Nelle ultime settimane il contesto di investimento non si è fatto più facile. Oltre alla guerra Ucraina-Russia, l’attacco di Hamas a Israele ha acceso un altro conflitto geopolitico con il potenziale di un’ulteriore escalation, i cui effetti sono al momento difficilmente prevedibili. Lo shock dell’attacco a sorpresa si sta ancora ripercuotendo sui mercati e permangono i rischi di recrudescenze del conflitto.

Come negli anni ’70, una guerra in Medio Oriente potrebbe aumentare l’avversione al rischio, far salire bruscamente i prezzi delle materie prime e contribuire a far passare in secondo piano, almeno temporaneamente, i fattori che finora hanno dominato i prezzi degli asset (politica monetaria, rischio di recessione, stagione degli utili). In prospettiva, è probabile che l’impatto della politica monetaria restrittiva si faccia sentire sempre più sotto forma di rallentamento economico o recessione.
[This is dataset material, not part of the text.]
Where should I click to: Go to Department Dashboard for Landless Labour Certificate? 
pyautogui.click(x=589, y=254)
La recente impennata del dollaro e i tassi d’interesse statunitensi significativamente più elevati potrebbero iniziare a farsi sentire, portando a una lieve recessione negli Stati Uniti verso la metà del prossimo anno. Ciò è indicato anche dalla recente debolezza degli indici dei responsabili degli acquisti. Tuttavia, la crescita statunitense nel terzo trimestre (+1,2%) è stata ancora sorprendentemente forte e contrasta nettamente con l’attività molto più debole in Europa (-0,1%).

Ciò che accomuna entrambe le regioni, tuttavia, è che le banche centrali hanno lasciato invariati i tassi di interesse di riferimento e, a giudicare dalla recente politica di comunicazione delle autorità monetarie, è probabile che li mantengano a livelli restrittivi ancora per qualche tempo.
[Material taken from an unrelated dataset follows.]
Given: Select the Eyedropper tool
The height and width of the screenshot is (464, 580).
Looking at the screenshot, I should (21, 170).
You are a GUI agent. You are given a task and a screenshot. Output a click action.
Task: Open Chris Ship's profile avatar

Obbligazioni – Un aumento dirompente dei tassi di interesse?

A seguito di questa retorica del “higher for longer”, i tassi di interesse sulla parte lunga della curva dei rendimenti sono aumentati in modo significativo dall’estate e attualmente sono più elevati di circa 120 punti base rispetto a maggio di quest’anno. In ottobre, i titoli di Stato decennali statunitensi hanno addirittura superato il 5% per la prima volta dal 2007, anche se solo temporaneamente.
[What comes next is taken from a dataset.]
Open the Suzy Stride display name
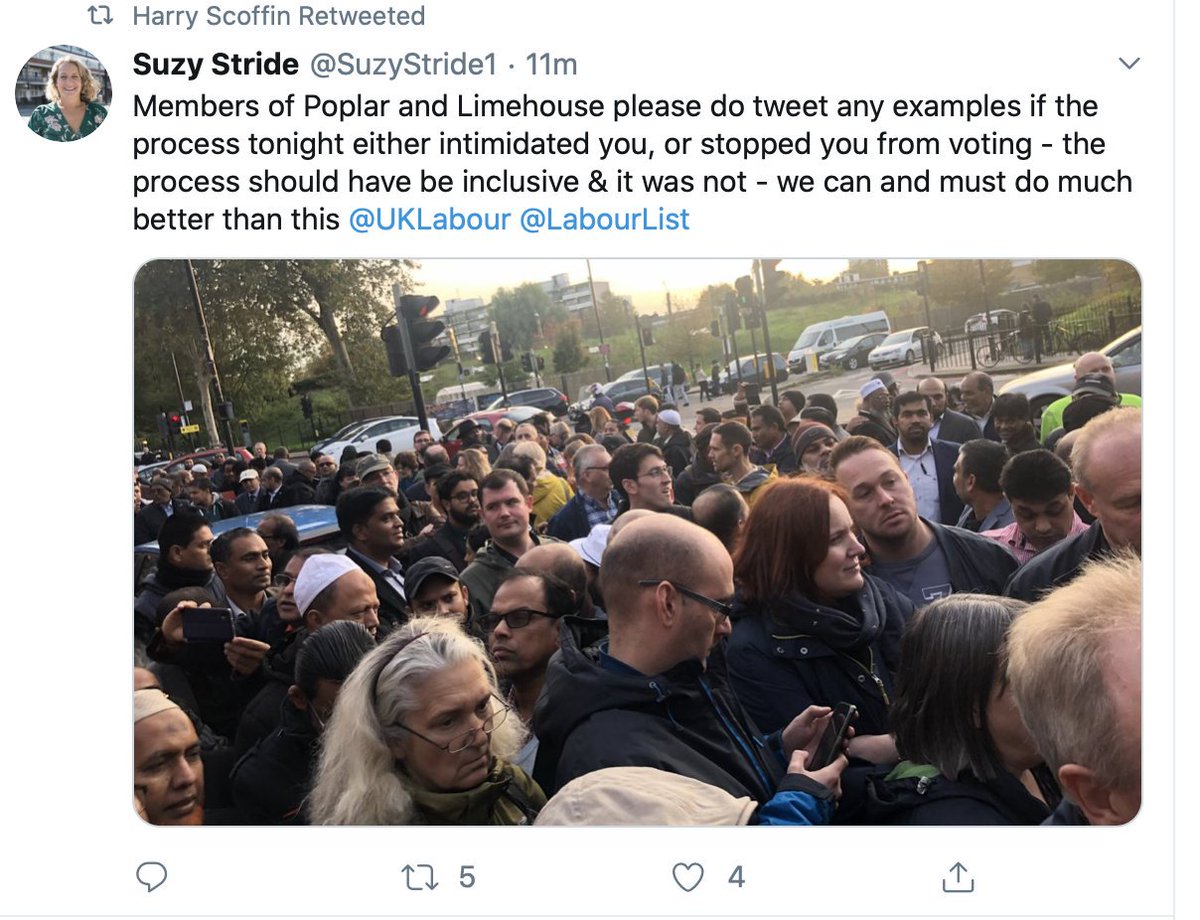(215, 65)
L’aumento dei rendimenti nominali, che sono costituiti dai tassi di interesse reali e dalle aspettative di inflazione, è dovuto principalmente all’aumento dei tassi di interesse reali. Questo, non da ultimo, perché la volatilità insolitamente elevata dei mercati obbligazionari in assenza di un quadro coerente di politica monetaria sta portando a un premio di rischio nei tassi di interesse reali, che probabilmente avrà conseguenze economiche e metterà alla prova le strutture di finanziamento delle imprese. In un contesto di aumento dei tassi di interesse reali, è probabile che aumentino anche i premi per il rischio di credito. Tuttavia, la crescita economica sta rallentando solo moderatamente e il contesto rimane solido per le nuove emissioni. Ciò tende a favorire un costante ampliamento dei premi di rischio.

Azioni – In modalità correzione

I mercati azionari hanno mostrato fiducia per gran parte dell’anno, ma i recenti episodi di volatilità hanno riacceso il disagio degli investitori. Il forte aumento dei rendimenti reali dai massimi di luglio ha pesato molto sui mercati. L’adeguamento dei livelli di valutazione a un contesto di “higher for longer” probabilmente continuerà e rimane un fattore negativo. Con l’aumento dei tassi d’interesse, gli investitori sono meno convinti che si possa concretizzare un atterraggio morbido, anche se i timori di una recessione imminente si sono ridimensionati.

In questo contesto, la maggior parte dei mercati azionari ha subito una correzione negli ultimi mesi. Sebbene l’S&P 500 appaia ancora stabile, circa il 15% sopra ai livelli di inizio anno, la concentrazione di questa performance positiva all’interno dell’indice è ancora molto elevata. Se si escludono le sette maggiori società tecnologiche, l’indice ha recentemente ceduto quasi tutti i guadagni dell’ultimo anno. La situazione in Europa non è molto migliore.

Inoltre, in questa stagione delle trimestrali, finora sorprendentemente solida, le società che hanno riportato utili e/o vendite più deboli sono state punite dal mercato più del solito. Ciò indica un certo nervosismo da parte di molti investitori ed è un ulteriore motivo per continuare a concentrarsi sulle azioni di società di qualità.